> _What needs to be done_: Transcribe every line of the material below word for word, leaving out the pictures.

Text and element pointing records
+++

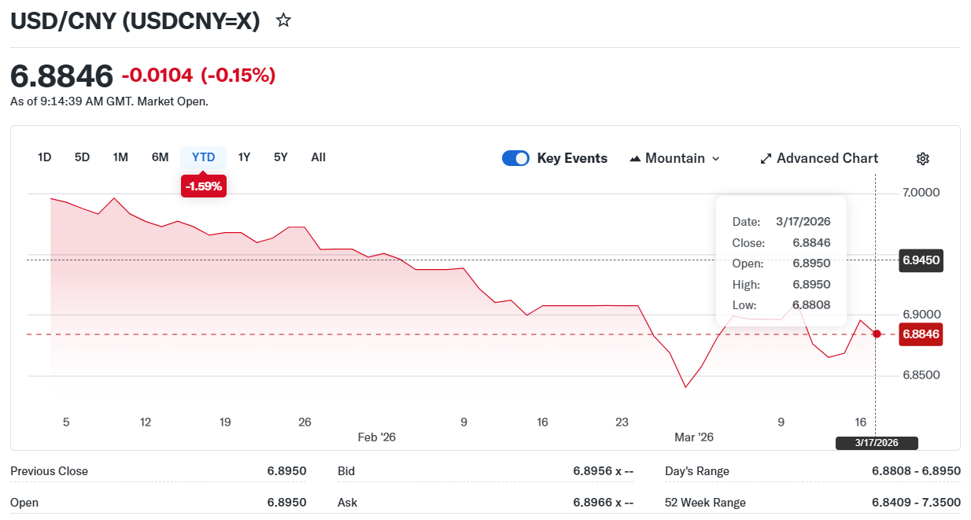
Task: Click the star icon to follow USD/CNY
Action: [284, 20]
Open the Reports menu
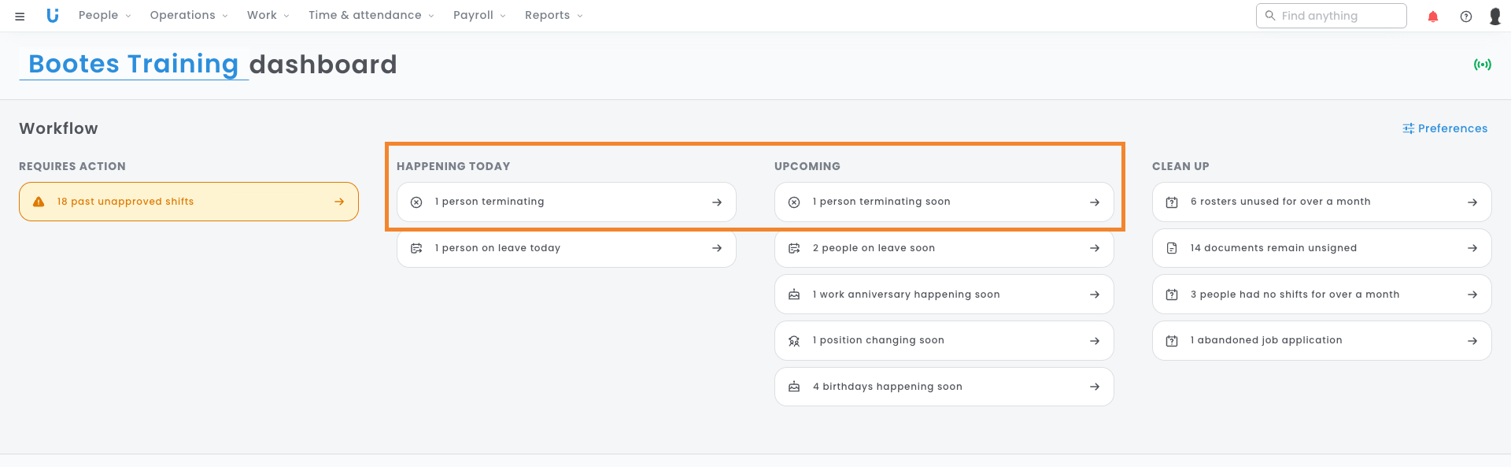Image resolution: width=1511 pixels, height=467 pixels. (x=553, y=16)
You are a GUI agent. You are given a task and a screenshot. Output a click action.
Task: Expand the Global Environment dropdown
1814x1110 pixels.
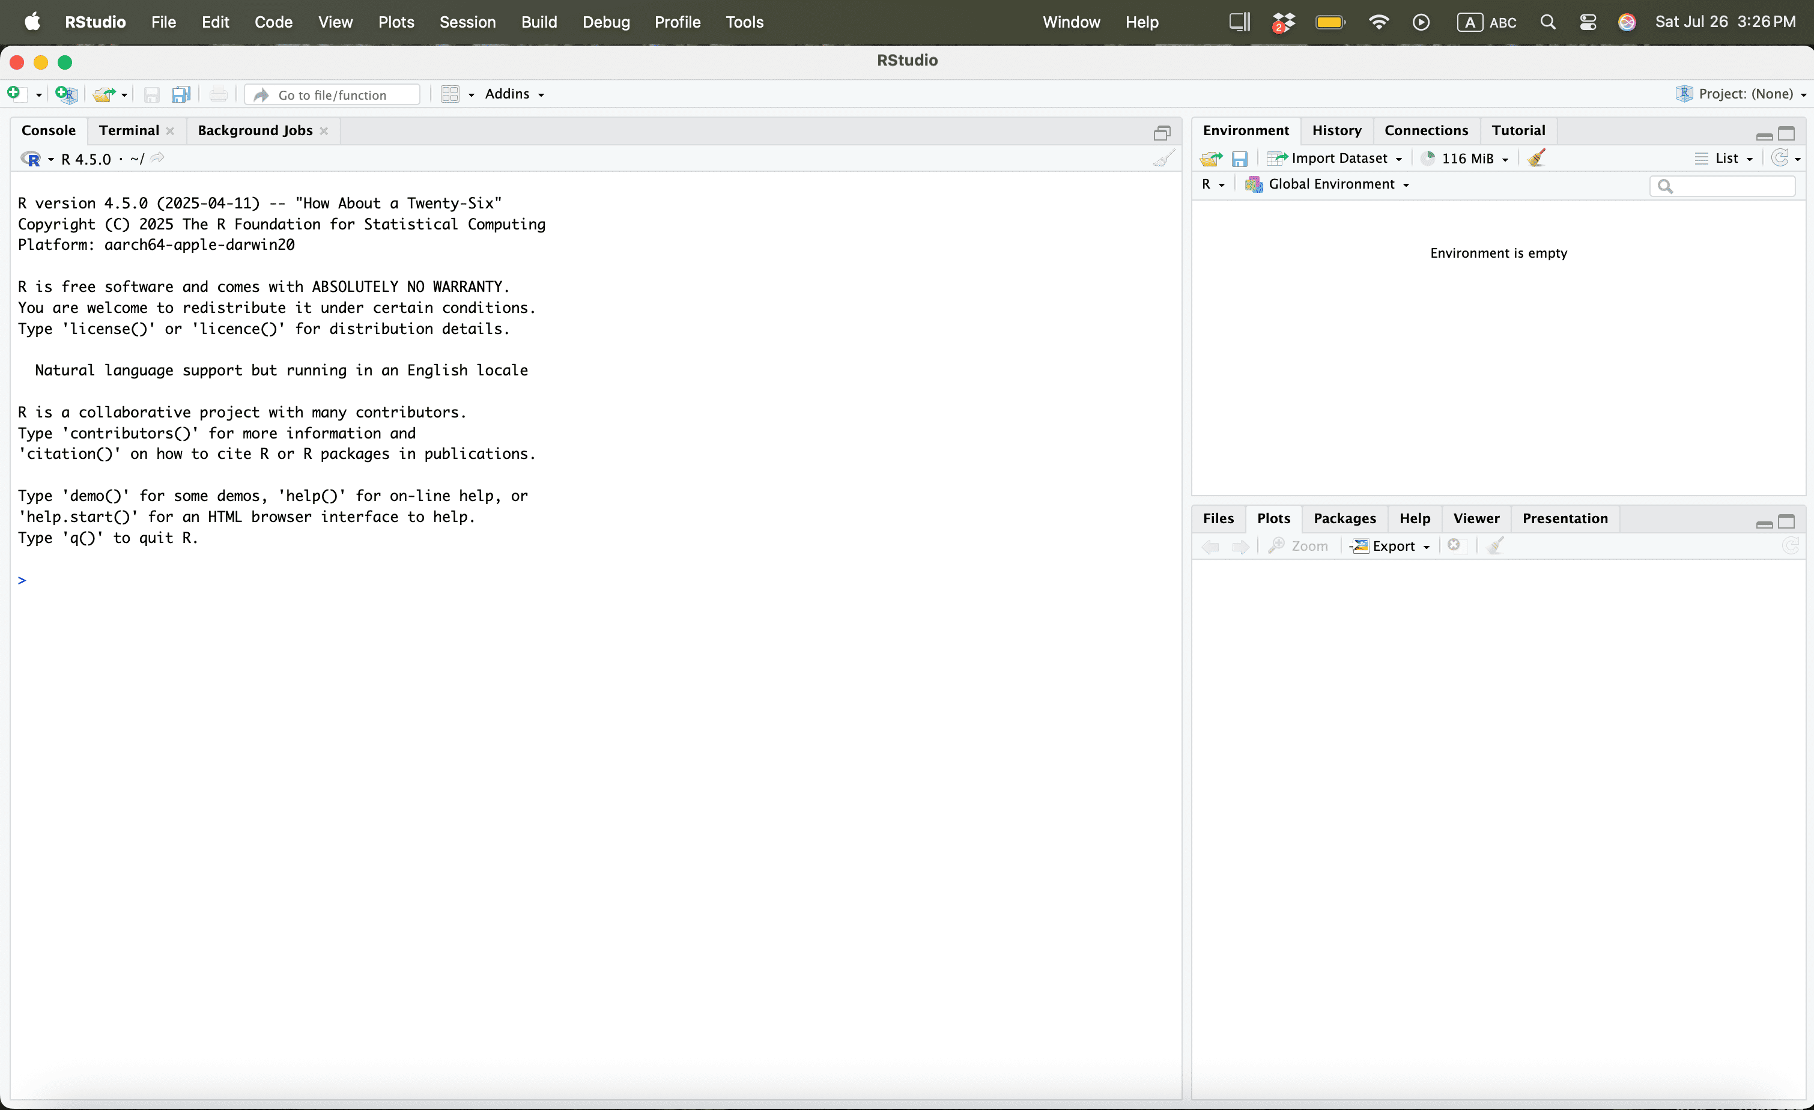click(x=1331, y=184)
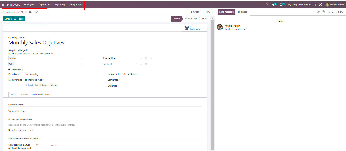Add a rule after the Groups row
Viewport: 346px width, 151px height.
(146, 58)
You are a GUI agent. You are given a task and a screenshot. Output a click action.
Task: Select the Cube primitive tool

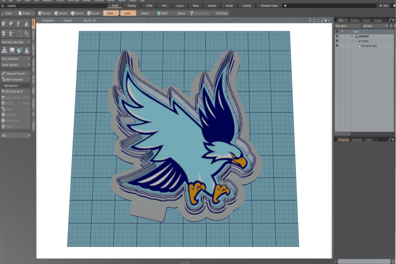pyautogui.click(x=4, y=24)
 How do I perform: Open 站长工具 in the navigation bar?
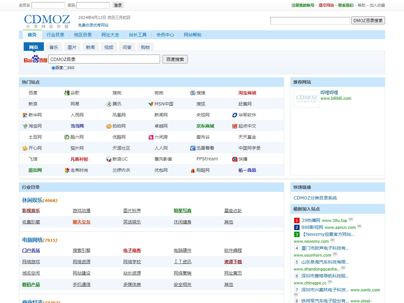(x=138, y=35)
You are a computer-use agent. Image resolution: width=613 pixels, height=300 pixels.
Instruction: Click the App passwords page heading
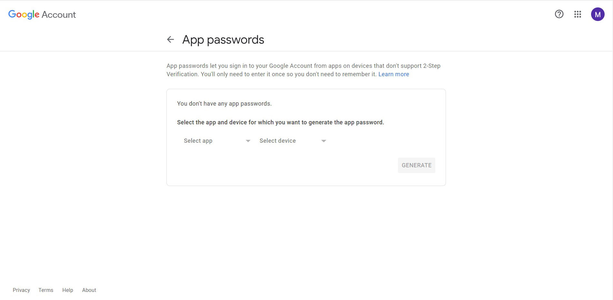[223, 40]
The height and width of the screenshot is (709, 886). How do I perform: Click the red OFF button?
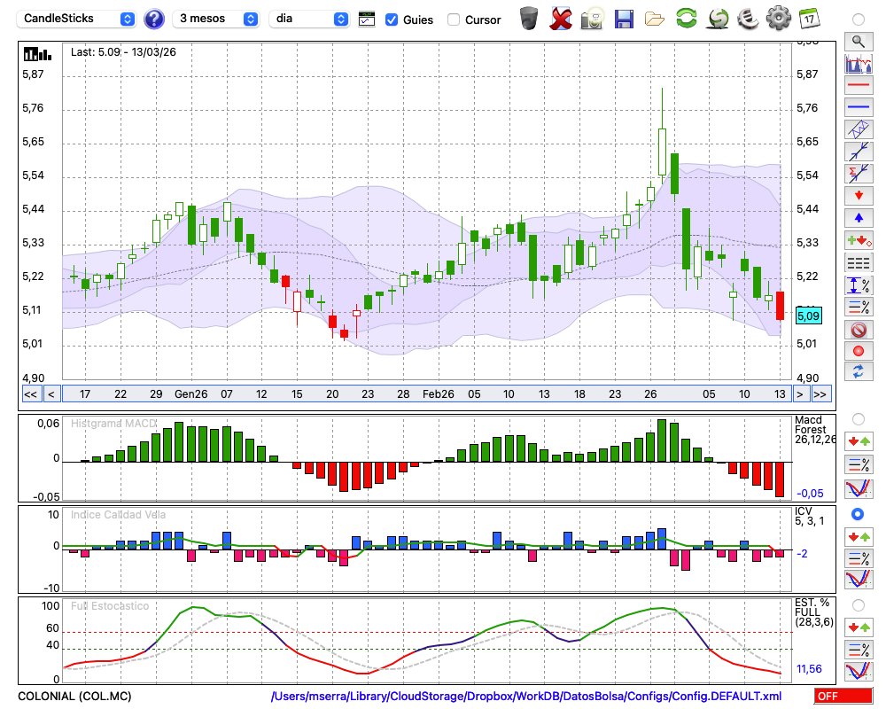(843, 697)
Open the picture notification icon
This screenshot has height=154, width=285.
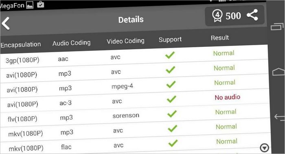tap(30, 5)
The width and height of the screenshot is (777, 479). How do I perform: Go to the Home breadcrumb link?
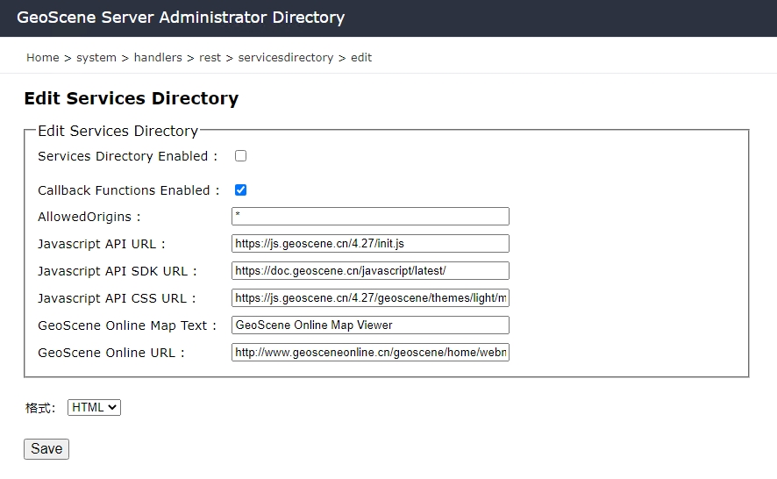click(x=42, y=58)
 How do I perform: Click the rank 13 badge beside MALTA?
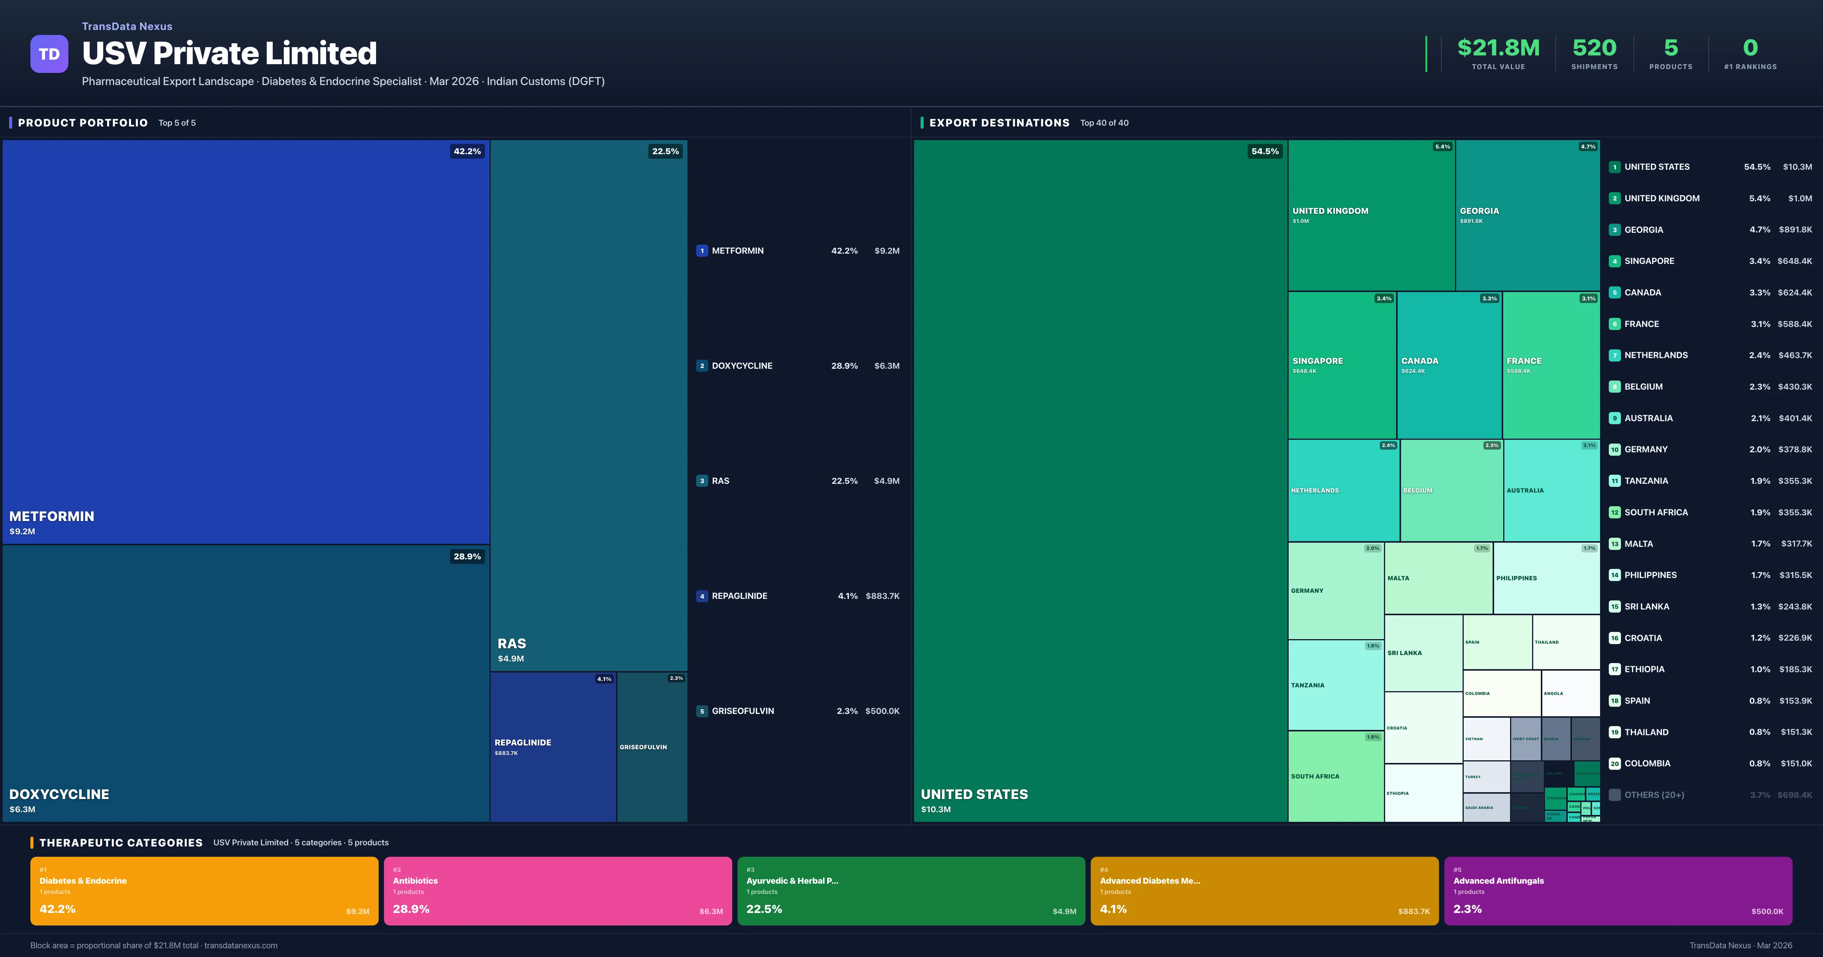[1615, 544]
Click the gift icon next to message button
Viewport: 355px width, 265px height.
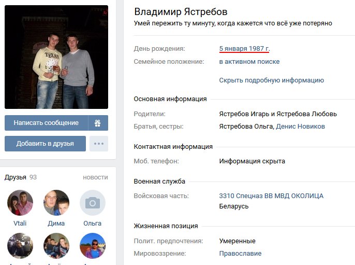[x=98, y=123]
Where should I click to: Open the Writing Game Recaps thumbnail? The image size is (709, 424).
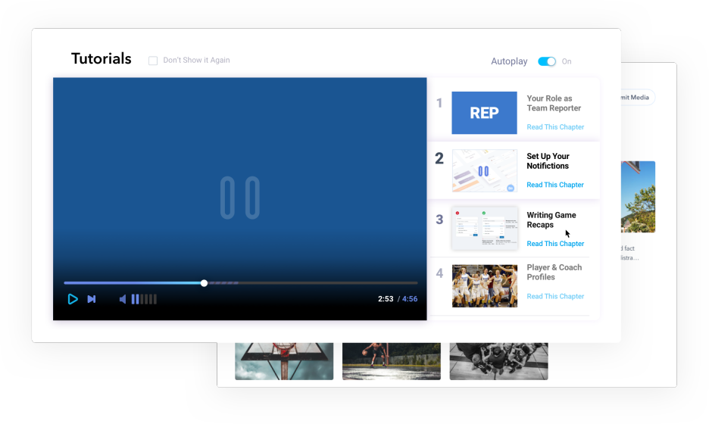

+++

> _Output for this exercise_:
Task: Click the star icon to follow USD/CNY
Action: [284, 20]
Open the Reports menu
Image resolution: width=1511 pixels, height=467 pixels. (x=553, y=16)
You are a GUI agent. You are given a task and a screenshot. Output a click action.
Task: Expand the Global Environment dropdown
1814x1110 pixels.
click(x=1331, y=184)
Add a rule after the Groups row
Viewport: 346px width, 151px height.
(146, 58)
You are a GUI agent. You are given a task and a screenshot. Output a click action.
Task: Select the Cube primitive tool

pyautogui.click(x=4, y=24)
 How do I perform: Open 站长工具 in the navigation bar?
(x=138, y=35)
You are a computer-use agent. Image resolution: width=613 pixels, height=300 pixels.
Instruction: Click the App passwords page heading
[223, 40]
The height and width of the screenshot is (709, 886). How do I perform: Click the red OFF button?
(843, 697)
Open the picture notification icon
This screenshot has height=154, width=285.
tap(30, 5)
The width and height of the screenshot is (777, 479). How do I perform: Go to the Home breadcrumb link?
click(x=42, y=58)
 How do I perform: Click the rank 13 badge beside MALTA?
[1615, 544]
Click the gift icon next to message button
Viewport: 355px width, 265px height.
[x=98, y=123]
Where should I click to: Open the Writing Game Recaps thumbnail? The image size is (709, 424).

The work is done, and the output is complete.